[Stored entries]
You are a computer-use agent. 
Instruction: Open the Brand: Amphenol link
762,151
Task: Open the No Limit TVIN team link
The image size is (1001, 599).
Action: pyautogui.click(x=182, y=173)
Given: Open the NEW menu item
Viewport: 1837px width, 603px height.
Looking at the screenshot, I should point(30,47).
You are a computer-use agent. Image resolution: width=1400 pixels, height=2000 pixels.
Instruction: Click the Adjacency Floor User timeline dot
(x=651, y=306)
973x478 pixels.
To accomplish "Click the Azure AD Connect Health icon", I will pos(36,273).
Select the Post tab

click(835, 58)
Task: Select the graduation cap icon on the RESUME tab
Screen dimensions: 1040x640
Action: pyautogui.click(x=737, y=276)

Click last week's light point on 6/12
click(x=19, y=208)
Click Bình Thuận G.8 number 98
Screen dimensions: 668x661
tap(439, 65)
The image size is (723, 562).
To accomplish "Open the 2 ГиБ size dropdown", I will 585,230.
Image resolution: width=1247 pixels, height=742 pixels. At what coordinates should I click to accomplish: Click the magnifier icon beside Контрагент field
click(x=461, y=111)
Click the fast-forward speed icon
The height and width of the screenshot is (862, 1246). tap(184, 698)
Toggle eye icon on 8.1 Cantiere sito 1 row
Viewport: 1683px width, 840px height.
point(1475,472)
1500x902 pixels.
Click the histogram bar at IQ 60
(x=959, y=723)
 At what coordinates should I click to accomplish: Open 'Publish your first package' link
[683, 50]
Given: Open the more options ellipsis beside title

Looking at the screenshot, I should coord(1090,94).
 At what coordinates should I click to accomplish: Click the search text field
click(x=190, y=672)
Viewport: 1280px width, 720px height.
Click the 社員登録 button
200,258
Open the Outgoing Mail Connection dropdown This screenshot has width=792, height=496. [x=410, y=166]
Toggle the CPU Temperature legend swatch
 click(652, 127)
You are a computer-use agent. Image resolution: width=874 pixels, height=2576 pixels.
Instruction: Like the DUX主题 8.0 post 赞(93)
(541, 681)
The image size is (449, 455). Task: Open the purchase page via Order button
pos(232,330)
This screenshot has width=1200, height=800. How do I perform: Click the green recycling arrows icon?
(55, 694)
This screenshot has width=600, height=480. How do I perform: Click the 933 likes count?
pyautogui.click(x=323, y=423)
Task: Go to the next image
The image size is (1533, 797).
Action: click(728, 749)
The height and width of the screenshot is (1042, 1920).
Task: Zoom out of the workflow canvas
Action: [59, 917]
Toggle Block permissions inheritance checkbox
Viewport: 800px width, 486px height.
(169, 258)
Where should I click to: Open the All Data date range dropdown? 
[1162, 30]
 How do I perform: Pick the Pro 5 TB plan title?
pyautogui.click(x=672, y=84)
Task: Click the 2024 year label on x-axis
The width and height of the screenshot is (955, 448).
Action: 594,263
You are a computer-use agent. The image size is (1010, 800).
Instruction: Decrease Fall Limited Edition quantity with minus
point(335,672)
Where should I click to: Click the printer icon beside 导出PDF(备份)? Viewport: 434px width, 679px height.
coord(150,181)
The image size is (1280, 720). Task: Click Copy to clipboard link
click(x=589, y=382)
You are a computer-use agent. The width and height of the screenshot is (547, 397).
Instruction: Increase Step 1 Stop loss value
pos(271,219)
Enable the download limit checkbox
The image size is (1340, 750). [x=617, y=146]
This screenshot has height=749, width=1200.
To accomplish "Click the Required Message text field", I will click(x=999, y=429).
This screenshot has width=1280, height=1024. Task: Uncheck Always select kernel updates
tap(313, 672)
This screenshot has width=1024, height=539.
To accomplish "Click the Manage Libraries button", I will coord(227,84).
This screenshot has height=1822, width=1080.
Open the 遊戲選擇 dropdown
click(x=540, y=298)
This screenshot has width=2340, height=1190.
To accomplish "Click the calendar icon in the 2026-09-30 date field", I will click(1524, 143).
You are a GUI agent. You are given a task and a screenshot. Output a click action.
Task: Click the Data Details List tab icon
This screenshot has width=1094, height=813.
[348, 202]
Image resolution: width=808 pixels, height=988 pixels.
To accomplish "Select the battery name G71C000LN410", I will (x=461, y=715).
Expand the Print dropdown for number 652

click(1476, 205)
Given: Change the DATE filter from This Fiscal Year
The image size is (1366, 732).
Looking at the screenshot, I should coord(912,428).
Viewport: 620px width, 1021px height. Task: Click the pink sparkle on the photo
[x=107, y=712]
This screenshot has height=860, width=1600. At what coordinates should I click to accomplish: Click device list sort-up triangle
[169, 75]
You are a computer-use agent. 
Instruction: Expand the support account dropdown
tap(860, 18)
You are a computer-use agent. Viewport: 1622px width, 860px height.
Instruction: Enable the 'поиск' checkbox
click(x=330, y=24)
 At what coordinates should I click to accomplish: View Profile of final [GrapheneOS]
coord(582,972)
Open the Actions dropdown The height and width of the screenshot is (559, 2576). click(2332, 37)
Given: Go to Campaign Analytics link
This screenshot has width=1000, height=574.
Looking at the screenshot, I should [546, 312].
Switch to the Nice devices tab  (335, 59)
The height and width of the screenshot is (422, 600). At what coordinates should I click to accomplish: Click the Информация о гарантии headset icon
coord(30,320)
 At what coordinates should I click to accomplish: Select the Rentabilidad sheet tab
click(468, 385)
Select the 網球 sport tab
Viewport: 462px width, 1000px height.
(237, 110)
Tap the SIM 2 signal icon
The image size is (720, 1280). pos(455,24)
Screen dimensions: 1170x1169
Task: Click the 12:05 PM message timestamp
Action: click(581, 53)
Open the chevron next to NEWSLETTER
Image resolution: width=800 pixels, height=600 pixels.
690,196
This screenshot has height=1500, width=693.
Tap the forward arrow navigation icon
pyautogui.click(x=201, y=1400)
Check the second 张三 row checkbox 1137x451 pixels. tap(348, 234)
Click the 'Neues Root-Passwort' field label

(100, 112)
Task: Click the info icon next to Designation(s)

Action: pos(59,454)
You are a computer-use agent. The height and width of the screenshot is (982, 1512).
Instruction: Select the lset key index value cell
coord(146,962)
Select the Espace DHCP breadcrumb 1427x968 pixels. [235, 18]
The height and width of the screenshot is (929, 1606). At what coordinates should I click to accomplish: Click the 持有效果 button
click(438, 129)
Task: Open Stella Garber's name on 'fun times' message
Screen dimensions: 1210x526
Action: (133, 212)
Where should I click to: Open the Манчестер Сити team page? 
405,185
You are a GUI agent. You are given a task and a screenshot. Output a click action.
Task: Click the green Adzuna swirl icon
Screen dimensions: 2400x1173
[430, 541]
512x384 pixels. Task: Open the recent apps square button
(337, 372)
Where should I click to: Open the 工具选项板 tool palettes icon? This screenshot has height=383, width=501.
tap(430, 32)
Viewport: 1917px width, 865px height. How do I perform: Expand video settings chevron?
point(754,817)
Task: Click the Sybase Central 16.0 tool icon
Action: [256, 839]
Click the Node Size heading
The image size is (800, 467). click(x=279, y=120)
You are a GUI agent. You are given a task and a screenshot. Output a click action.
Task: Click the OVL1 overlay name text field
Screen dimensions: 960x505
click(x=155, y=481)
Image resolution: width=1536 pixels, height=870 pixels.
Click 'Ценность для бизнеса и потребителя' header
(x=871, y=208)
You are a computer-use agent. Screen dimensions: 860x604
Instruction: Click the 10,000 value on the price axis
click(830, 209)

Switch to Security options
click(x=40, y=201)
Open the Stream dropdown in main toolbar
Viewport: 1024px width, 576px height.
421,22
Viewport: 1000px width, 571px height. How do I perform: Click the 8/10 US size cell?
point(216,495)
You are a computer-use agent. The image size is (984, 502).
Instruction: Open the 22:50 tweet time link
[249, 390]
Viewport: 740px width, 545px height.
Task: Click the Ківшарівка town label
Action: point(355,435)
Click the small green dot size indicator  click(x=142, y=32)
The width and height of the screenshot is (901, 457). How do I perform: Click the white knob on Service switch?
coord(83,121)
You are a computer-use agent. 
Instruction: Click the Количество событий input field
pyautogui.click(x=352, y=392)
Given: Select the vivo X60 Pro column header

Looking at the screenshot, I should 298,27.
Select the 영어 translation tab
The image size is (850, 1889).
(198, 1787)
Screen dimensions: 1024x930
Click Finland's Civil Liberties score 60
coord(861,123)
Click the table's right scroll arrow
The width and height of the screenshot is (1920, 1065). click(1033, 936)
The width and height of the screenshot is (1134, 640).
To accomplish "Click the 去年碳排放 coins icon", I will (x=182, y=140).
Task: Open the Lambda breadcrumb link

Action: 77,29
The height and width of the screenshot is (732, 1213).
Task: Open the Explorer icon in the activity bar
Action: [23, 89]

Exercise instructions –
Say how many lines in the records hold "computer", with the number as the whole reply.

Written answer –
11